Given records
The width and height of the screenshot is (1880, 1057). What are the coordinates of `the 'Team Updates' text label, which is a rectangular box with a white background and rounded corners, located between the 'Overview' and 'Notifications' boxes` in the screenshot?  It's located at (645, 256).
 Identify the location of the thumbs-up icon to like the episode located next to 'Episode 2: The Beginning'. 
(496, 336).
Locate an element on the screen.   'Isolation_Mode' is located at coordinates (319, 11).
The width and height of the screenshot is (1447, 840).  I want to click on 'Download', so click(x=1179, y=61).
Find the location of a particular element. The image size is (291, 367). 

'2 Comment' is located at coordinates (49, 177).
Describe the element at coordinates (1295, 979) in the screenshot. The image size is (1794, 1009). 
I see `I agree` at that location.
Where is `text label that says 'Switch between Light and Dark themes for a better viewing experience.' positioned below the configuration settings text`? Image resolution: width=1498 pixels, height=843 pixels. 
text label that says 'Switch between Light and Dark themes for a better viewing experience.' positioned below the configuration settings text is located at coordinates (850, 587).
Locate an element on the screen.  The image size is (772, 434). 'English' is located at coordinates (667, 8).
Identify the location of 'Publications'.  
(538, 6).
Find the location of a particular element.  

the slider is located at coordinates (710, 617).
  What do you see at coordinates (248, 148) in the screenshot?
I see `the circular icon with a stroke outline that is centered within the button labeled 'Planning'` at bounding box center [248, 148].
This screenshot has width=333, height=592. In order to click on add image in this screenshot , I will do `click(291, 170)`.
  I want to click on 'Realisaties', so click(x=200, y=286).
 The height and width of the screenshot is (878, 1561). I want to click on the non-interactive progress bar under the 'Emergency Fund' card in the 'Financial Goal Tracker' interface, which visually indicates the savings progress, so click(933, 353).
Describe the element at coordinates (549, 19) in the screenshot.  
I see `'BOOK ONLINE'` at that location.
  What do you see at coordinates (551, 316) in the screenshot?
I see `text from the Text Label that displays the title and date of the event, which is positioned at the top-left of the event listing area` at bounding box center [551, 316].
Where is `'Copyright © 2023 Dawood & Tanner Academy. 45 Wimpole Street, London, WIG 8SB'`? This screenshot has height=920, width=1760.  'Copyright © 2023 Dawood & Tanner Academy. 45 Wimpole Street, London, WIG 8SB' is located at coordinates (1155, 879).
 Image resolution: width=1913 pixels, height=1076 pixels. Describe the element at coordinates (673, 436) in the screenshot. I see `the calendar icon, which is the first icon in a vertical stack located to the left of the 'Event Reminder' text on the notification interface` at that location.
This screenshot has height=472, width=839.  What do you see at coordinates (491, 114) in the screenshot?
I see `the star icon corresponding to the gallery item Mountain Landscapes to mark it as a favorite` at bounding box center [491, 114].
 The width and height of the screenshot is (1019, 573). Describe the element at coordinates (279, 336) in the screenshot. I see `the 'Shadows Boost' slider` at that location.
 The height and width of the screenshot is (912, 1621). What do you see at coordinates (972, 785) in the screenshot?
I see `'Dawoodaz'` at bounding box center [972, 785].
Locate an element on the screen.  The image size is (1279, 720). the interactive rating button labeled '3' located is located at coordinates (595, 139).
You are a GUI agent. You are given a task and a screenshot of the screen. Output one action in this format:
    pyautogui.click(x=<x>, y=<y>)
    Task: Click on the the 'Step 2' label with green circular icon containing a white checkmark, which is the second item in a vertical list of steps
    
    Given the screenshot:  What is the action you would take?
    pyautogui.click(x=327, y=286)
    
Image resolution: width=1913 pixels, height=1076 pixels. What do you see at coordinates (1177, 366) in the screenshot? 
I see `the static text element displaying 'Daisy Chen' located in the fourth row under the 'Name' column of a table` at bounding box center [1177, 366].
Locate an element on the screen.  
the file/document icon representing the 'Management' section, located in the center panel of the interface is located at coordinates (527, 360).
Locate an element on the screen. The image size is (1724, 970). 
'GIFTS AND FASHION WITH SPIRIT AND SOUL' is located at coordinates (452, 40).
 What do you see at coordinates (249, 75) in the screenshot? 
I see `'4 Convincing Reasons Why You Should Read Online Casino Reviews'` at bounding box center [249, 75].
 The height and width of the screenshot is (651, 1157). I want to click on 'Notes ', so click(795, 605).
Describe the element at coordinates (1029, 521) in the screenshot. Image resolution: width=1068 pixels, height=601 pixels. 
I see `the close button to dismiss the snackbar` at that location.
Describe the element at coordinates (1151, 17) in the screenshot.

Problem to work on
Can you return the rows word for word, starting at the very first line and ending at the line that contains "(496, 336).", with both of those lines included?

Exercise output
The width and height of the screenshot is (1880, 1057). What are the coordinates of `the 'Team Updates' text label, which is a rectangular box with a white background and rounded corners, located between the 'Overview' and 'Notifications' boxes` in the screenshot?  It's located at (645, 256).
 Identify the location of the thumbs-up icon to like the episode located next to 'Episode 2: The Beginning'. 
(496, 336).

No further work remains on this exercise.